Among the numerous forts spread across Haryana, only very few are hill forts. The Madogarh Fort is among those few hill forts of Haryana, hence special. Surrounded by the protective rampart, the fort has a palace, a garrison building and a step well. The Madhogarh Palace Car Park inside the fort, in fort of the palace, is reachable by a motorable black-topped road which is 2.6 km from Madhogarh village's bus stop.

The rampart is several meter high and it is built along the highest ridge line of the hill. It is made of stone masonry using the in-situ available stones. The rampart has a few feet high continuous parapet on top on the outward facing side of the rampart. There are several observation guard towers along the length of the rampart.

The Madhogarh Palace is a several story high building, with a 2-story high gateway as the main entrance.

The Madhogarh Garrison-cum-storage building is a large square-shaped ruined structure 50 m ariel distance northwest of the palace. It is accessible from the car park in front of the palace, via a 150 meter foot track running along the northern side of the palace.

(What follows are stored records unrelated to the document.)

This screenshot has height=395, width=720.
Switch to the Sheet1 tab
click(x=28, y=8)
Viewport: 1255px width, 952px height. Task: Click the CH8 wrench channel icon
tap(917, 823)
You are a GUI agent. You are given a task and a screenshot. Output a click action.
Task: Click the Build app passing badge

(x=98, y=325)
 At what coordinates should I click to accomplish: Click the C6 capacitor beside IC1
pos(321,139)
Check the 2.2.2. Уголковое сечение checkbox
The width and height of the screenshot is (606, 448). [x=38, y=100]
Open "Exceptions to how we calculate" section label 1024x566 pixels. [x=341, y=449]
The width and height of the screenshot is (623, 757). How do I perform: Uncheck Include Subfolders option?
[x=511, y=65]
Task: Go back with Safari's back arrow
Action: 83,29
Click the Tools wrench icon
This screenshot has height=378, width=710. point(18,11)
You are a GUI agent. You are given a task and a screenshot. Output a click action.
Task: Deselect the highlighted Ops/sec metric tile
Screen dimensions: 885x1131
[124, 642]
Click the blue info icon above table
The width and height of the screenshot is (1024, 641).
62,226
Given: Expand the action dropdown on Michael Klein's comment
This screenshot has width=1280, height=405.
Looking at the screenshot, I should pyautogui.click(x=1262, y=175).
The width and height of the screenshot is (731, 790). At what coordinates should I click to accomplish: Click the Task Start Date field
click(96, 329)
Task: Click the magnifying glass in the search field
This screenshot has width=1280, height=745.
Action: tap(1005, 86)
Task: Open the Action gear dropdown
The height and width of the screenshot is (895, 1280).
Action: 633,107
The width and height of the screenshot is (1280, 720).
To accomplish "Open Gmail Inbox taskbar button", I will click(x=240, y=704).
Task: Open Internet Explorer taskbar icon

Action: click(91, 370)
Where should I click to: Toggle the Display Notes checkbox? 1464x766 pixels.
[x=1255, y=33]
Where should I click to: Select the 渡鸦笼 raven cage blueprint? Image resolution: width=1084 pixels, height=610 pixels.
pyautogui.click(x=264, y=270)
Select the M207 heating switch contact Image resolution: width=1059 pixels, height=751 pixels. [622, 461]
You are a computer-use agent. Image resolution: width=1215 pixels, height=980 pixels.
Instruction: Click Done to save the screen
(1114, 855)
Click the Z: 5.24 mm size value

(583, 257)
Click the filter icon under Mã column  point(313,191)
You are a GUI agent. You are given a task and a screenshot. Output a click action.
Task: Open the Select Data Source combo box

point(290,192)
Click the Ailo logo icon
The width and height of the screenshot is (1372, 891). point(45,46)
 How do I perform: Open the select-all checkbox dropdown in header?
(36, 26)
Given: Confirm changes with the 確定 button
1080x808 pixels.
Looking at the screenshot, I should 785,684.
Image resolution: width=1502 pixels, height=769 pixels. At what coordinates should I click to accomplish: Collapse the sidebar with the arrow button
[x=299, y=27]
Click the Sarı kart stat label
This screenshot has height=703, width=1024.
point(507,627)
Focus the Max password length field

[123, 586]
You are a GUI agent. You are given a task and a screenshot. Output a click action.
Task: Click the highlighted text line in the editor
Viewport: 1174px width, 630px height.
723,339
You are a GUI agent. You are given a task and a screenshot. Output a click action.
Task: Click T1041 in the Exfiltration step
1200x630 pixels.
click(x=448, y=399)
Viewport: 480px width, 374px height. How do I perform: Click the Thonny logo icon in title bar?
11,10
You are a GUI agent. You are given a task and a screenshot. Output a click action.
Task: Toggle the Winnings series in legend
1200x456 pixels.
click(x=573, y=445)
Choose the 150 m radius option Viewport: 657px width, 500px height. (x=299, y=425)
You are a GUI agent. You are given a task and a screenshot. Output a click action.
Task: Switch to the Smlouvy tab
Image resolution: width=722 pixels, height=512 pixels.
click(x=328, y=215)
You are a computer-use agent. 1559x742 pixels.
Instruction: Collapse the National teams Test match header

The Madhogarh Step Well, built as the main water supply for the fort, is dependent on the rain water harvesting. The step well has a ghat, i.e. flight of stairs, leading down to the water. The rampart begins on the western corner of the stepwell. The step well is approximate 100 m ariel distance west of the palace, it is reachable by a 100 m foot track which begins 100 meter before the palace off the left or western side of the motorable road going to the palace.

The Madhogarh Ropeway and the Madhogarh Glass Bridge Skywalk are also planned. See also Ropeway s in India and Glass Bridge Skywalk in India.

== Architecture ==

The architecture is of Hindu Rajput origin.

From the perspective of defence, it is hard to access fort and stairs were formed by cutting the rocks in the hills. It has two portions: an upper section on top of the hill, with a ruined main structure, and a smaller section just below the top of the hill. The fort is surrounded by a high and thick wall around the hill with several bastions. Below the sections of the fort, there is a water tank that still stands. The upper complex has a few chambers that appear to be connected to the water tank.

== Conservation and further development ==
The Government of Haryana plans to develop an integrated tourist resort incorporating the Madhogarh fort. Both Mahendragarh fort and Madhogarh fort are being restored along the lines of Pinjore Gardens to develop them as the international tourist destination as part of Rewari-Narnaul-Mahendragarh-Madhogarh tourist circuit, and of the INR 100 crore an initial amount of INR 30 crore was already released for the Madhogarh fort in fy2018-19.

==In popular culture==
Owing to its picturesque location, several movies including Kaun Kitne Paani Mein and Jalpari: The Desert Mermaid were shot here, as was Aditya Narayan's popular Haryanvi song "git pit git pit".